Publicado por: josienkapma | 26/12/2010

A Política Agrícola Comum e a produção de leite – APROLEP NA A.R.

No dia 20 Dezembro de 2010, uma delegação da APROLEP participou na Audicção Pública sobre a reforma da PAC, no Anfiteatro do Edifício Novo da Assembleia da República, em Lisboa.

Ouvindo as apresentações dos vários peritos, a proposta de reforma da Política Agrícola Comum (PAC)  parece “positiva” e “favorável aos interesses de Portugal”  mas há muitas razões para preocupação.

A proposta prevê o fim do sistema de pagamento único baseado em “referências históricas”, que limitava os apoios em países com produtividade reduzida como Portugal, estando previsto que a partir de 2014 as actuais ajudas sejam substituídas por um sistema com mais apoios para os produtores que respeitem a ecologia. (Ver aqui mais sobre a PAC) .

Dúvidas que ficaram: Vai haver uma taxa fixa ( ‘flat rate’) por hectare? -Não está claro.

~Vai haver mais dinheiro para ‘serviços ambientais’? -Não sabemos

Menos apoios directos, mais condicionalidades,  e ainda muito por decidir…

Os peritos que interviram têm consciência que o sector do leite está em turbulação, com o fim das quotas e simultaneamento os subsidios provavelmente mais reduzidos; Temos de permanecer atentos e participar neste debate.

Josie Kapma

Alvaro Resende a fazer contribuição em nome da APROLEP

Intervenção da APROLEP

Este foi uma intervenção da parte de APROLEP, feito por Alvaro Resende:

Sou Alvaro Resende, Produtor de leite e faço parte da direcção da APROLEP.

Quero saudar a mesa e agradecer a oportunidade de trazer o ponto de vista  dos agricultores para a discussão da PAC.

Em primeiro lugar  gostaria de fazer uma retrospectriva histórica e especifica sobre a quantidade de quota atribuída a Portugal nas negociações de adesão, que na minha opinião e de toda a fileira foi uma das grandes conquistas de Portugal na Europa. Mas gostaria de lembrar que teve um custo de oportunidade e certamente teve que ceder nas pescas, ou noutras áreas da nossa agricultura. E a 1ª questão dirigida ao  Dr. Arlindo Cunha. Será que com o final do sistemas de quotas esse  custo de oportunidade que tivemos que sacrificar vai ser restituído de novo a Portugal ?

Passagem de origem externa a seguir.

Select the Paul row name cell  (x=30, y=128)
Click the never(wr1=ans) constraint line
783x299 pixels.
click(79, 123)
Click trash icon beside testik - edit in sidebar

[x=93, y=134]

O  sector da produção de leite em Portugal está a arder e a nova PAC parece ser mais gasolina para a fogueira. E quero aqui lembrar que dentro do sector do leite, são os mais promissores que mais dificuldades enfrentam , são as empresas jovens que se expandiram e se  modernizaram  de grande capital humano, intelectualmente honestas, que investiram  na maioria dos casos  mais de 25% do investimento total num património imposto por disposição legal chamado “quota”, e que neste momento nada vale. Como sabem, é na produção de leite, principalmente nas explorações do norte do País,  com pouca área, que o RPU atinge o valor mais elevado por Ha. Nesta nova PAC há a intenção de limitar o valor do subsidio a atribuir por ha. pelo que esta medida irá principalmente afectar aquela   franja  do sector que referenciei .

Aqui deixo a 2ª questão á mesa:  que medidas estão pensadas para minorar o impacto enorme do fim da quota e a limitação do valor por ha das ajudas, principalmente nas empresas que fizeram um grande esforço financeiro na aquisição de quota e por conseguinte em direitos?

Esta nova PAC e o fim do sistemas de quotas, encoberta pela capa do liberalismo, é mais uma cedência aos interesses do Norte da Europa e aos interesses dos especuladores. Vamos ter uma União Europeia cada vez mais desunida. E todos nós somos responsáveis, desde o produtor, passando pelas organizações de produtores, pelos Estados membros até ao topo da pirâmide, embora as responsabilidade deste desnorte na União Europeia aumente consoante se sobe na pirâmide as consequências se reflitam na base da pirâmide os produtores.

3º Para quando uma PAC totalmente diferente do que temos tido, destinada aos produtores que querem produzir de uma forma honesta e sustentada, sem recurso a subsídios, com a Europa e os países membros  a cumprirem com a principal função do estado que é a regulação para que a redistribuição dos rendimentos sob a forma de subsídios não seja necessária?